In a rare and candid talk, former AOL Chief Executive Steve Case muses on the reasons the merger with Time Warner failed.
Two days after the fifth anniversary of the deal, a visibly graying Case, former chairman of what was then AOL Time Warner, provided a candid perspective into the factors that prompted the merger and some of the general reasons it failed. The blame could go to the billions of dollars in market value evaporating during the bust, or management's stubbornness in promising more than it could deliver, or doing all the wrong things at the wrong time.
From Case's view, the blame starts with him.
"In retrospect, I probably wasn't the right guy to be the chairman of a company with 90,000 employees," Case said during an event at the Computer History Museum here. "In retrospect, none of us were the right guys."
Indeed, for Case and Gerald Levin, then-CEO of Time Warner, the architects of the deal, grand visions of an Internet-charged media behemoth faded into the bland realities of turf wars and cutthroat politics. Case learned Time Warner's notorious culture of fiefdoms the hard way, as multibillion-dollar businesses bristled at the idea of working with their new AOL masters.
Case added that much of the merger's failed vision stemmed from a failure in "timing and execution." When the stock market began to collapse in 2000, the ripple effect did not reach AOL Time Warner (the company has since dropped the "AOL") until late 2001. After an embarrassing retraction of its financial forecast and a toppling stock price, Levin was shown the door, Chief Operating Officer Bob Pittman was ousted, and Case resigned as chairman in January 2003.
Still, Case's reasoning for the deal made sense: AOL needed Time Warner for its cable division.
While AOL was the undisputed champion of dial-up Internet access when the deal was inked in 2000, the greater threat posed by broadband loomed in the distance. Cable companies and local phone giants were the main purveyors of high-speed Internet access, leaving outside players such as AOL unable to upgrade their customers while keeping their access business profitable.
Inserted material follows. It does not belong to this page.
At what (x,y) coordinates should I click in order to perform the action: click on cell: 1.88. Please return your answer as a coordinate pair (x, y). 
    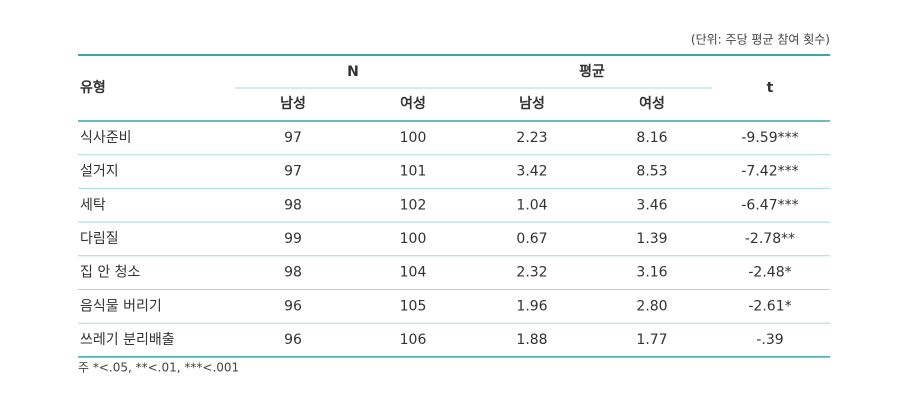
    Looking at the image, I should click on (532, 340).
Now in 2005, AOL has watched its dial-up subscriber base plummet by nearly 4 million since 2002. Most of these customers left for broadband services provided by their cable or phone company, and Time Warner Cable decided to stick with its own Road Runner ISP rather than market AOL.
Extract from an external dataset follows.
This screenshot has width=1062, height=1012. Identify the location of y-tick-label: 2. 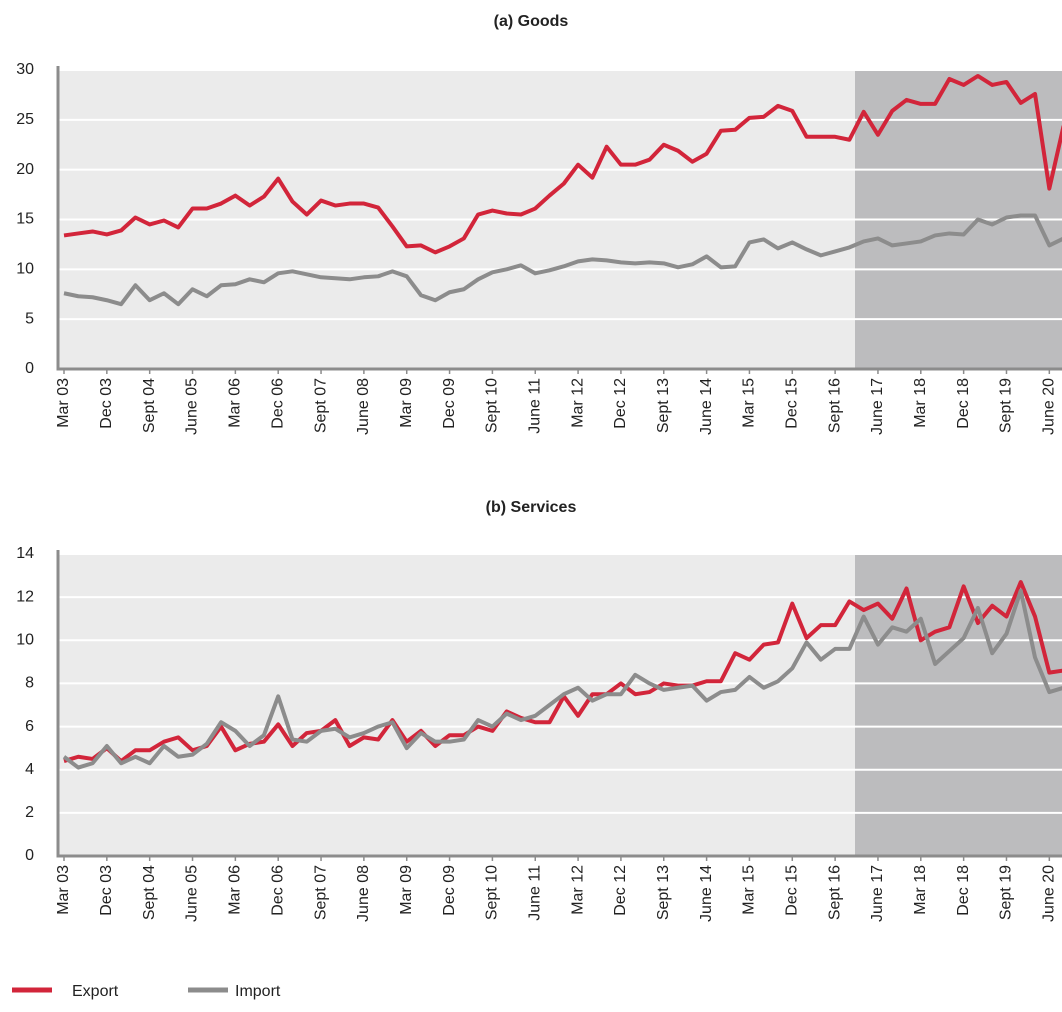
(30, 812).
Time Warner "provided an unparalleled array of assets for AOL to transition to broadband," he said.
Out of the spotlight for two years and counting, Case has set his sights on other pastures. While still a member of Time Warner's board of directors, Case said he's turning his back on tech and the Internet for now, and focusing on new ventures. He's interested in health care, especially preventative medicine and wellness, and is dabbling in real estate. He's working on philanthropic issues and spending a lot of time in Hawaii, where he grew up.
Case wants to continue investing his time and money in "disruptive" businesses, but he remained mum on his plans.
"I don't particularly miss it," he said about the technology business. "I feel like I've been there, done that, and I'm interested in new things."